**AIM OF THE TASK:** Below is a listing. Quote from it, exactly, the lines from the one containing "The height and width of the screenshot is (509, 881)." down to the one containing "You are a computer-use agent. Image resolution: width=1360", both ends included, and nothing else.
Start of Block
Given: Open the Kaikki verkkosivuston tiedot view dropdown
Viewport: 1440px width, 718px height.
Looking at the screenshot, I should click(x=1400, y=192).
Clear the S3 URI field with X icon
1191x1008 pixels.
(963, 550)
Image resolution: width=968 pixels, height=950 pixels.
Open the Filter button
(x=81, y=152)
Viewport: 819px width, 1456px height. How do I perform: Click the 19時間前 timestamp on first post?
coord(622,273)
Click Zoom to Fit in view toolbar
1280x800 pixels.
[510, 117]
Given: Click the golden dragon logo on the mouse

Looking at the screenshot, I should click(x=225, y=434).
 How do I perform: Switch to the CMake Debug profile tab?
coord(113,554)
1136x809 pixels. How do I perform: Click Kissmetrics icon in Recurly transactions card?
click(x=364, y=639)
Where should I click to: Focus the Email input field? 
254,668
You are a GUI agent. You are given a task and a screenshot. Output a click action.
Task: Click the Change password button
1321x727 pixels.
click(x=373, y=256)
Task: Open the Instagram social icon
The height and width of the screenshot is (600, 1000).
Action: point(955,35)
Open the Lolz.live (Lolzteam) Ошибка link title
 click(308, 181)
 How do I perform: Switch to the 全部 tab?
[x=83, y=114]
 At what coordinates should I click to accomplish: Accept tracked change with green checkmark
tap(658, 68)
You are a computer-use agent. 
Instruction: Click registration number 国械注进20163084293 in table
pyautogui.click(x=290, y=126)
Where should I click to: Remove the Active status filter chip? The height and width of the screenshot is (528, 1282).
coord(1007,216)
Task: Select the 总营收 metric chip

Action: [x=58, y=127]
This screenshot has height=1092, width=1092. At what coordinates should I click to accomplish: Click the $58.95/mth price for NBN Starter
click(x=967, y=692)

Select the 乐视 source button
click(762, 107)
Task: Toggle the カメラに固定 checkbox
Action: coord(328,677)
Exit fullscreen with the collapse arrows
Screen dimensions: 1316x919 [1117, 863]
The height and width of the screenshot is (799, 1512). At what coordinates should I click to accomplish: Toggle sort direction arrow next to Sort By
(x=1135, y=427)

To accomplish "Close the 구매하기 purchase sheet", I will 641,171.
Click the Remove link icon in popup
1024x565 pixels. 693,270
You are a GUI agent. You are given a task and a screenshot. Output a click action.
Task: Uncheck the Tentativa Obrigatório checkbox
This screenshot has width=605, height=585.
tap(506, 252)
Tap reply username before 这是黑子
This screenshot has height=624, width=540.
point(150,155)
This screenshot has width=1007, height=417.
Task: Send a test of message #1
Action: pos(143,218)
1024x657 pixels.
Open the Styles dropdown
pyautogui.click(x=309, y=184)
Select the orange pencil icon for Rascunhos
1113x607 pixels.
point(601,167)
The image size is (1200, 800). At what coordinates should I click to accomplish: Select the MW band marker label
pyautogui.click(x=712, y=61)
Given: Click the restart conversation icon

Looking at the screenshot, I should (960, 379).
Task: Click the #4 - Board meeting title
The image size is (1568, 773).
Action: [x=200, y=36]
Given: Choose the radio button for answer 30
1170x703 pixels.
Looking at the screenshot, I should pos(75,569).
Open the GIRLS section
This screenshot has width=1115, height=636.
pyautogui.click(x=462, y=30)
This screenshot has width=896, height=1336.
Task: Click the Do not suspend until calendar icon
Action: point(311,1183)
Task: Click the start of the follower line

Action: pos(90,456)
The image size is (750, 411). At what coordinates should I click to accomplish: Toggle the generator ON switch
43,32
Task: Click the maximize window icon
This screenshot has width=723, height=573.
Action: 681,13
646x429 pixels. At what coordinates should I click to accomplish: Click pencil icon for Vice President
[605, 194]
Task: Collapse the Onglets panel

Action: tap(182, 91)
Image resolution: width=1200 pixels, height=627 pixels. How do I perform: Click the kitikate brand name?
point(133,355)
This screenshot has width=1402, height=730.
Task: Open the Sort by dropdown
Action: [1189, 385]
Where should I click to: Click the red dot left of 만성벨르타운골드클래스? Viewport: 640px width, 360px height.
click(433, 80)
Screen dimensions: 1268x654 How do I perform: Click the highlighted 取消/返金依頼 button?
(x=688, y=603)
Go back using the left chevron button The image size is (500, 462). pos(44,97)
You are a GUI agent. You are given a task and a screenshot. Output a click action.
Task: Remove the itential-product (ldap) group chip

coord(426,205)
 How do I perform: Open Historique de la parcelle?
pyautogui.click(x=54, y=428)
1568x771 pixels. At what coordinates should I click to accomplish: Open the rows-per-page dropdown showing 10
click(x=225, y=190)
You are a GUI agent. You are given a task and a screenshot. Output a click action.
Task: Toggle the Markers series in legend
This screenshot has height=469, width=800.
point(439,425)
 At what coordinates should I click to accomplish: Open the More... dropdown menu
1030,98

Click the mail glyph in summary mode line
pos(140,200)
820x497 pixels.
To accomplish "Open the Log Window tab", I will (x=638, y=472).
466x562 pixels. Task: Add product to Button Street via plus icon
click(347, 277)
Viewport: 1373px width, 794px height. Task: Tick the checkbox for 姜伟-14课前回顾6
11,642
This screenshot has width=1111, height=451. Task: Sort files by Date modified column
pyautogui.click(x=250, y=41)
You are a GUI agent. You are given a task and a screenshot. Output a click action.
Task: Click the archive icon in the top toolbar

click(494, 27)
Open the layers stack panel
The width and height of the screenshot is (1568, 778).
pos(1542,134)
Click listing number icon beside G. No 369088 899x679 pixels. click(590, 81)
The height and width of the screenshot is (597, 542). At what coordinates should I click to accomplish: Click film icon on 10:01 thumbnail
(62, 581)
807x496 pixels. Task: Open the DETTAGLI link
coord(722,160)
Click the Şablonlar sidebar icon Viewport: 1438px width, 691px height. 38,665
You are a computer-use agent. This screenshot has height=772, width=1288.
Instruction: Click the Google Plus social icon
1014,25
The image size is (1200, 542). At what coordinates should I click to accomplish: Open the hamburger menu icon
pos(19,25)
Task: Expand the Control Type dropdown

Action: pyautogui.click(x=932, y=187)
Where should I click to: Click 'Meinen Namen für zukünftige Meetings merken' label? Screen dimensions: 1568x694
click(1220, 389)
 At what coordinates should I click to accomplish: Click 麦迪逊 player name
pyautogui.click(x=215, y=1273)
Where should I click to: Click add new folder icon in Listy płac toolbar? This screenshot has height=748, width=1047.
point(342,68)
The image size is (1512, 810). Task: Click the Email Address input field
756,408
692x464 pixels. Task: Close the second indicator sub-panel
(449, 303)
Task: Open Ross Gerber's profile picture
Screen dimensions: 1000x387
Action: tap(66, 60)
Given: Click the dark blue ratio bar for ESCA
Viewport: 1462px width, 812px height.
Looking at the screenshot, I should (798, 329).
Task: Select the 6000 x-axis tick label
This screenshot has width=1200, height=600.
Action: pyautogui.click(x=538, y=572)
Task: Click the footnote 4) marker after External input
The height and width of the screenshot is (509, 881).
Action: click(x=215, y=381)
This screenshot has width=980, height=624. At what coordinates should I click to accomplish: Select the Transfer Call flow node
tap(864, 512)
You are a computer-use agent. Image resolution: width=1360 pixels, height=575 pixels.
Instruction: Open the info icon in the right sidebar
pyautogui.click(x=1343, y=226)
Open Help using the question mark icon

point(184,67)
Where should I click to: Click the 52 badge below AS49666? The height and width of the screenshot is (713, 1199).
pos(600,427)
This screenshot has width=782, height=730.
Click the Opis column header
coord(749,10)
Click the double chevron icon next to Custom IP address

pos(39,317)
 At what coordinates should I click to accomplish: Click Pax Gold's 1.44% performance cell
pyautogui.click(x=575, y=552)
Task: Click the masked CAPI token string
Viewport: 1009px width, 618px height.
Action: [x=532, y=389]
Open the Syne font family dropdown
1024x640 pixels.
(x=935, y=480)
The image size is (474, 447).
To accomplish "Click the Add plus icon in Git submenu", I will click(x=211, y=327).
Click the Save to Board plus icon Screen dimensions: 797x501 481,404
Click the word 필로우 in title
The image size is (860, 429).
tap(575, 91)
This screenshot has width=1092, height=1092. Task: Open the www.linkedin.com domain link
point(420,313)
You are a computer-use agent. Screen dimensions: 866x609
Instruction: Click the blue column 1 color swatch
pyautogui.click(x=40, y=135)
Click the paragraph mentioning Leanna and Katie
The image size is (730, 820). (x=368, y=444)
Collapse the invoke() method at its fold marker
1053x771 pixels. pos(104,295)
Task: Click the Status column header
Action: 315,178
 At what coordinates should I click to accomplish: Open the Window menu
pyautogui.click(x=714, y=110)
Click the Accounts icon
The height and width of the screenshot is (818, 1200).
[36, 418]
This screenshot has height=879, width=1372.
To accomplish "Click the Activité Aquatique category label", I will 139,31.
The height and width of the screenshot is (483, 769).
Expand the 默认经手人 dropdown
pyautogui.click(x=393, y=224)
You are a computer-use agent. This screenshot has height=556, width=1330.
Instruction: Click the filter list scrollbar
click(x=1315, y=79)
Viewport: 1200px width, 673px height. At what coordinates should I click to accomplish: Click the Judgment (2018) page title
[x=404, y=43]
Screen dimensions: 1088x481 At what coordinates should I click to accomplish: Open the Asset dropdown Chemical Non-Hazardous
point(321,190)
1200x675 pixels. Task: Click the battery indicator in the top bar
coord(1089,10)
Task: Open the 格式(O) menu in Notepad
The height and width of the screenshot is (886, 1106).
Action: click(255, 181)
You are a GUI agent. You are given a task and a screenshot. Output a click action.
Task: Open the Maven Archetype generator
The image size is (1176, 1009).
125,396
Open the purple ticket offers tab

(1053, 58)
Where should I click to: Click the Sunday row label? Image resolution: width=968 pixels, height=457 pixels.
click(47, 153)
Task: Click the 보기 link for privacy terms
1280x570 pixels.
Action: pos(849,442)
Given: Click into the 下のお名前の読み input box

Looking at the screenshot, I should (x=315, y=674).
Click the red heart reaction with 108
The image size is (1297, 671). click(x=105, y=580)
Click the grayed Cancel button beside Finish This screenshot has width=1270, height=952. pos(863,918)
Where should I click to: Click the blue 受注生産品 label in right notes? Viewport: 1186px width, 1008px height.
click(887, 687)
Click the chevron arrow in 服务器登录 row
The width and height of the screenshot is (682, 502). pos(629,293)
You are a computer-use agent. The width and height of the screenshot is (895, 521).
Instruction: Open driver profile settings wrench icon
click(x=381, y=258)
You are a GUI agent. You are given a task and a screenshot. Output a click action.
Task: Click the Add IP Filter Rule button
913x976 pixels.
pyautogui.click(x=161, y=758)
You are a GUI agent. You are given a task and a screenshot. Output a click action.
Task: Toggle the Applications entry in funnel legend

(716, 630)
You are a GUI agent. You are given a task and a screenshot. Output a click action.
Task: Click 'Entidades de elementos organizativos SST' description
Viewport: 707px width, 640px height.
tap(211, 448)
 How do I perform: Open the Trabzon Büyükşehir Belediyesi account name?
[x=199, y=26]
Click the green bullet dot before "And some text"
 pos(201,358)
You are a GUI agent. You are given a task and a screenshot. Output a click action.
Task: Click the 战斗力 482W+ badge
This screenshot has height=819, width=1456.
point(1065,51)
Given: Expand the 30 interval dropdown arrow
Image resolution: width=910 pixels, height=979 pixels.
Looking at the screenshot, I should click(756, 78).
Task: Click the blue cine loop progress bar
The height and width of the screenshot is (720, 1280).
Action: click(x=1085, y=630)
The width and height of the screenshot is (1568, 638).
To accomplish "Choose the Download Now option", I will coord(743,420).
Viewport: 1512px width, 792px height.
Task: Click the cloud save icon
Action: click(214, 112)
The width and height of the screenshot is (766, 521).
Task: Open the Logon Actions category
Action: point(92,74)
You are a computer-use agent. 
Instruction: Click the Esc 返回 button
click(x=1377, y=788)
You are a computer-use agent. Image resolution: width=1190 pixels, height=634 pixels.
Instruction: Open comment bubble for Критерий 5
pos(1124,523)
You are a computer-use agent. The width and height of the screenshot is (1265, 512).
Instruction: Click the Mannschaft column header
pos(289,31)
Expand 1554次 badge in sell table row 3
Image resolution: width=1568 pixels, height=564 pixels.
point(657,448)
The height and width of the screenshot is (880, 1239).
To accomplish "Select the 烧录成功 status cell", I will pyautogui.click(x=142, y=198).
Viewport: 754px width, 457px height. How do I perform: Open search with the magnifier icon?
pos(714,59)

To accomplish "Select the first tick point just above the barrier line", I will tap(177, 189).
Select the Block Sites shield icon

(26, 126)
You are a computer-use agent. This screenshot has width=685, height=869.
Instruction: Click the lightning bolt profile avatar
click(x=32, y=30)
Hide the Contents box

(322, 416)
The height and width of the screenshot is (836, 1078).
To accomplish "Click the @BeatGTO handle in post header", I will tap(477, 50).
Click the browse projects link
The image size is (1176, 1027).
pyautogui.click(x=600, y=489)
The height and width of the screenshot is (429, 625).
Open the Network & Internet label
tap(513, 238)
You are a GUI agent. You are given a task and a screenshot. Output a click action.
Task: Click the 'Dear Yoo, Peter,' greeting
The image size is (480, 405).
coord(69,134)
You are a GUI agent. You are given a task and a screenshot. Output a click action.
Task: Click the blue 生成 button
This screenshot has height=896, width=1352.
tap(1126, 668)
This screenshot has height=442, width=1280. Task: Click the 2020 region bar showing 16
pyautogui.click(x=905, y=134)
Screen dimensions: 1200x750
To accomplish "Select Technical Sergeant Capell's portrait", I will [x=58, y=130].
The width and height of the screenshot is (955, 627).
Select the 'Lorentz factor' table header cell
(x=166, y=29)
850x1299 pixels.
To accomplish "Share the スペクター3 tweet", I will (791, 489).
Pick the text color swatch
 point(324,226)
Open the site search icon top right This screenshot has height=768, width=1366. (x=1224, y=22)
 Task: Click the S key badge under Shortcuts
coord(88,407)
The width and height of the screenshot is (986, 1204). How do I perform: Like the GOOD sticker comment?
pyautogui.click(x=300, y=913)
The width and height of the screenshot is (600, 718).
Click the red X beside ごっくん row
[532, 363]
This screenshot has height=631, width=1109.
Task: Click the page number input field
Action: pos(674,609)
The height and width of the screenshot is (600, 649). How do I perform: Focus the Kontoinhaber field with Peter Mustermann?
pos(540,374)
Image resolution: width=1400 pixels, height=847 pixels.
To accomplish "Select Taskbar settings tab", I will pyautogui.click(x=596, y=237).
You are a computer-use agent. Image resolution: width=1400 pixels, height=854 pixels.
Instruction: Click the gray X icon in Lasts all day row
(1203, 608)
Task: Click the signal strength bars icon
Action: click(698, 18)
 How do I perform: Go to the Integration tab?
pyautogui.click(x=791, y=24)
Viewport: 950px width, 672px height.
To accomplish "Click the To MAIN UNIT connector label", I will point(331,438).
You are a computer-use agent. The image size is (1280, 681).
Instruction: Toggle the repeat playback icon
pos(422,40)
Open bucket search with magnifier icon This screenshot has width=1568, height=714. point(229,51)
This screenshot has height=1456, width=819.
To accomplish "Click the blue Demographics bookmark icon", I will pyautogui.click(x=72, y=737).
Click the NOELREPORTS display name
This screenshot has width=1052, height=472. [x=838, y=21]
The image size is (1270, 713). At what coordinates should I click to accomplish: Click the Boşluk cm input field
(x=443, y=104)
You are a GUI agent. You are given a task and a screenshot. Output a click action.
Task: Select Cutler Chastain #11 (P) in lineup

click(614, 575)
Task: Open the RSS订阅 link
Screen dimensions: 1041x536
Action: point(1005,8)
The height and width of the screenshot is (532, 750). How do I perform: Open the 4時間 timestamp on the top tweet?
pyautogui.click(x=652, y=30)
End of Block
**ANSWER SECTION:**
The height and width of the screenshot is (509, 881).
Action: click(x=215, y=381)
This screenshot has width=980, height=624. At what coordinates should I click to accomplish: Select the Transfer Call flow node
tap(864, 512)
You are a computer-use agent. Image resolution: width=1360 pixels, height=575 pixels.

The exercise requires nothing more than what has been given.